Это кричал Павел Алексеевич. Егор улыбнулся. Годы проходят, а человек все тот же. Возможно, и он, Егор, всего только воображает, будто народилось в нем что-то другое, а Павлу Алексеевичу, другу Дмитрию покажется он прежним, каким был. Люди, видимо, не меняются; характер несет их по жизни до самого конца.
— Я вам даю в форме вальса, — делал замечание режиссер музыканту, — а вы мне — «Господи, помилуй».
В минуту своих гениальных указаний Павел Алексеевич всегда смахивал на кого-то: и поза, и жесты, и взрыв темперамента вызывали в памяти больших известных мастеров, в компанию к которым по какой-то несправедливости не попал Павел Алексеевич. Чего стоила эта откинутая на кресло рука: сидел бог, метр, светило европейского масштаба, «он все видел, все знает, все понял». Он все делал как кто-то, сам себе он не был нужен, таким его знали жена, дети или товарищи. В этом, как ни странно, была его особенность, иногда даже смешная прелесть, которая манила к нему неискушенных и добрых. Его кумиры лежали в могилах, но зато он их видел воочию в юности, в дорогом ему Ленинграде, и согласился бы (может, и в этом возрасте) молиться на них за кулисами, где-нибудь рядышком, за их спинами, в жалкой роли статиста, один раз за весь вечер произнося какие-нибудь дурацкие слова: «Никто не проходит — тишина-а-а!» За четыре года Павел Алексеевич еще более полысел, отпустил гриву, да и отъелся наконец. Но с первого же взгляда Егор заключил, что он еще не утомился создавать себя на людях таким, каким быть не мог. В смутные дни свои Егор не раз уступал в мыслях свое место любому, так оно ему опротивело и столько порою угрызений испытывал он, и вот Павел Алексеевич — случись такое! — это бы место выкупил себе не моргнув. Суровая жизнь, ее повсечастная правда, навевали Егору, слава богу, спасительные верные советы: чего уж! не боги горшки обжигают! не отвергай и дорожи тем, что послано свыше судьбой, чего она не отняла у тебя с младых ногтей и не дала многим. Трудись, хлопочи, гордись.

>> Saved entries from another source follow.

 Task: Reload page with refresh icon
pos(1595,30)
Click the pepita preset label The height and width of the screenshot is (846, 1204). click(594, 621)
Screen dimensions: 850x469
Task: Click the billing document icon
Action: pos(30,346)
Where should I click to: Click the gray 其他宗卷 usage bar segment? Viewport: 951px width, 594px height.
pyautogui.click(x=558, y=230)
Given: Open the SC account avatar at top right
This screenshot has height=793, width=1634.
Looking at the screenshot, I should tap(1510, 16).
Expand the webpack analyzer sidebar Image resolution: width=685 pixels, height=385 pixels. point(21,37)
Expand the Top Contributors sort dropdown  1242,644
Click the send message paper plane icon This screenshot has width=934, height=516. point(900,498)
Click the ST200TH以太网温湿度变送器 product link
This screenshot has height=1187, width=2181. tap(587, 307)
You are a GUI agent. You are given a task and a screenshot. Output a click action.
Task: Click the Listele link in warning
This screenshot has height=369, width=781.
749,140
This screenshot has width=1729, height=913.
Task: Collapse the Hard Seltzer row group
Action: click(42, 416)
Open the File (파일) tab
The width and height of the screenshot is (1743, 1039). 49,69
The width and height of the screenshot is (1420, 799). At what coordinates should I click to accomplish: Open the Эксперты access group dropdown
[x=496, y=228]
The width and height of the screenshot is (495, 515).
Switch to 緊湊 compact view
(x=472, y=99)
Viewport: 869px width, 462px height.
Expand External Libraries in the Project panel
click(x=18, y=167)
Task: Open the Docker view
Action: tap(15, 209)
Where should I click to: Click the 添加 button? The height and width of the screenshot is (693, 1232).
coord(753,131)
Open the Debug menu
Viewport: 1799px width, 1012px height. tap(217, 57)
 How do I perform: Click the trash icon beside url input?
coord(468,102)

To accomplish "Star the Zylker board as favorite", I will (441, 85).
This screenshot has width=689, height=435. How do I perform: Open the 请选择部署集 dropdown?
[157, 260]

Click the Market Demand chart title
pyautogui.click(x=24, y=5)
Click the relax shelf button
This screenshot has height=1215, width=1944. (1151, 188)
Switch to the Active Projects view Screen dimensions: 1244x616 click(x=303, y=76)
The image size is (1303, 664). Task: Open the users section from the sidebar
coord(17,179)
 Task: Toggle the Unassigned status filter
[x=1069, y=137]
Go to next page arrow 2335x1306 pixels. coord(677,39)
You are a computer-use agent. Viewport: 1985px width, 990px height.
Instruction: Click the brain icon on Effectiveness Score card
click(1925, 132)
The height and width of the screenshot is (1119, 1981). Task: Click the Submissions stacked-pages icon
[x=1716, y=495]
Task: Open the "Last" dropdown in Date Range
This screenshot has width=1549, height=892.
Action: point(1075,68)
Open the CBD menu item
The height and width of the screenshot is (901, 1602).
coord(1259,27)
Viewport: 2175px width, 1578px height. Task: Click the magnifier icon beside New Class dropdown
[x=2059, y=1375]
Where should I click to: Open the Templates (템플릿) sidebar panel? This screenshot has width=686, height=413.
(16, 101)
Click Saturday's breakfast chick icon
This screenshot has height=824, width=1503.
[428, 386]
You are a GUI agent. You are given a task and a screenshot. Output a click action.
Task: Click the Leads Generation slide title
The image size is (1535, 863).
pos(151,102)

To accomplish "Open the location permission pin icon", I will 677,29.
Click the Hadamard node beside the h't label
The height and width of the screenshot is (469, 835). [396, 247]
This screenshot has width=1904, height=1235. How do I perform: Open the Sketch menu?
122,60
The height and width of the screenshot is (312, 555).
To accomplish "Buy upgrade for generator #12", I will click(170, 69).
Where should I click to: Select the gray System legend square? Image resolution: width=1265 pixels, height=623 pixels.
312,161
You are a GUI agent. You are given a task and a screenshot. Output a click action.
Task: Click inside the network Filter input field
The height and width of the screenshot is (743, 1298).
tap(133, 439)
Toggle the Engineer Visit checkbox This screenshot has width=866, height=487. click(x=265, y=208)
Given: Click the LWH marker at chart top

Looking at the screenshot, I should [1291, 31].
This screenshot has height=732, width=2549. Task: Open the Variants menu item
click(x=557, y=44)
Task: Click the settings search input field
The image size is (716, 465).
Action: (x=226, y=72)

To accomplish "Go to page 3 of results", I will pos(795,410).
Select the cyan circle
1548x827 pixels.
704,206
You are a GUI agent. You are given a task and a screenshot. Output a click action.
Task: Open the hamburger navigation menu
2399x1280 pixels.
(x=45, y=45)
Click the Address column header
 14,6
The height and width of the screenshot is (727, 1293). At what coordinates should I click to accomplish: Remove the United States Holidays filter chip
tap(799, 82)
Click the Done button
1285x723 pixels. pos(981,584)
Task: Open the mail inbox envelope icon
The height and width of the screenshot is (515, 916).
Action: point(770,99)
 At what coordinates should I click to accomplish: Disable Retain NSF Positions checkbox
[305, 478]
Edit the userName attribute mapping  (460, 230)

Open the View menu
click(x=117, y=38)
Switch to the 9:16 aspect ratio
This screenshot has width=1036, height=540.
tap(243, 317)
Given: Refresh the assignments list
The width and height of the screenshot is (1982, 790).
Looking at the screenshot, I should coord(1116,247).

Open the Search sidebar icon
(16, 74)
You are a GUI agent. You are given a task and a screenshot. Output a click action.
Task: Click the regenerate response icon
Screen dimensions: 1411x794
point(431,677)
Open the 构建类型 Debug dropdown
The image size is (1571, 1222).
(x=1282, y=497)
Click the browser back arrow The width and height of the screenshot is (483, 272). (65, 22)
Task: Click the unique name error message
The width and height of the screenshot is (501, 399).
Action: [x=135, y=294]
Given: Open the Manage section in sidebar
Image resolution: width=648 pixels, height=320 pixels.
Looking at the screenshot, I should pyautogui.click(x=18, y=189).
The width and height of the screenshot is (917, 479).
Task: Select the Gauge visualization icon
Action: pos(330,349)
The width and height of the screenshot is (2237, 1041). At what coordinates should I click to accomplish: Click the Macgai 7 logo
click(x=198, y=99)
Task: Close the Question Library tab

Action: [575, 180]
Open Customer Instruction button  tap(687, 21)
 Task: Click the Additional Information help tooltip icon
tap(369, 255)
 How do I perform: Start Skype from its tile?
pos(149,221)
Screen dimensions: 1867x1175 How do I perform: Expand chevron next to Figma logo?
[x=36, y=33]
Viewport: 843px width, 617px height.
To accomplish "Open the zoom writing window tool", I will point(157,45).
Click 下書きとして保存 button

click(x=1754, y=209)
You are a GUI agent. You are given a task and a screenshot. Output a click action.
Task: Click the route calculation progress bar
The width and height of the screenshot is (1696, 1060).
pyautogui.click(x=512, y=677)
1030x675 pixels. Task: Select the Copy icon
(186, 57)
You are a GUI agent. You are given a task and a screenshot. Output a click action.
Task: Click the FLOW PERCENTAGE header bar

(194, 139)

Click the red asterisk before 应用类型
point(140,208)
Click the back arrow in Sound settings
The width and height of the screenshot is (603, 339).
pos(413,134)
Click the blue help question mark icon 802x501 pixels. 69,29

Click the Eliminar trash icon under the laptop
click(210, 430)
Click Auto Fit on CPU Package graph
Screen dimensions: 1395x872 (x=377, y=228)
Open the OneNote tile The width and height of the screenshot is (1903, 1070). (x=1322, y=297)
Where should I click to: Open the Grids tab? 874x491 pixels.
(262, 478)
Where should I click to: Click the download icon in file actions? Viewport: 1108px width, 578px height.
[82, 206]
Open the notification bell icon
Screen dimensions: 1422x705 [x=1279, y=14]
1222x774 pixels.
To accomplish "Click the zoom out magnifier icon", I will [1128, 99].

Павел Алексеевич несказанно обрадовался Егору. Во-первых, любил его все-таки издалека как киноактера, а в дни встреч у Дмитрия в станице — за простоту и откровенность. И кроме того: ему было приятно позадаваться перед участниками драматического кружка знакомством с «большим человеком», что он и выпалил первым делом; и раз обнимал его — значит, в какой-то мере был ему свой.
— Я знаю! я все знаю! — предупредил он жестами. — Ты из Херсона? Роль главная? Жду с нетерпением.
— Плохой фильм будет, — кисло сказал Егор. — Дерьмо собачье. Тысячи вогнали, а тако-ое… ни в какие ворота не лезет. Говорю: тыщи на ветер летят!
— Неужели? — сник Павел Алексеевич. — Актеры хорошие есть?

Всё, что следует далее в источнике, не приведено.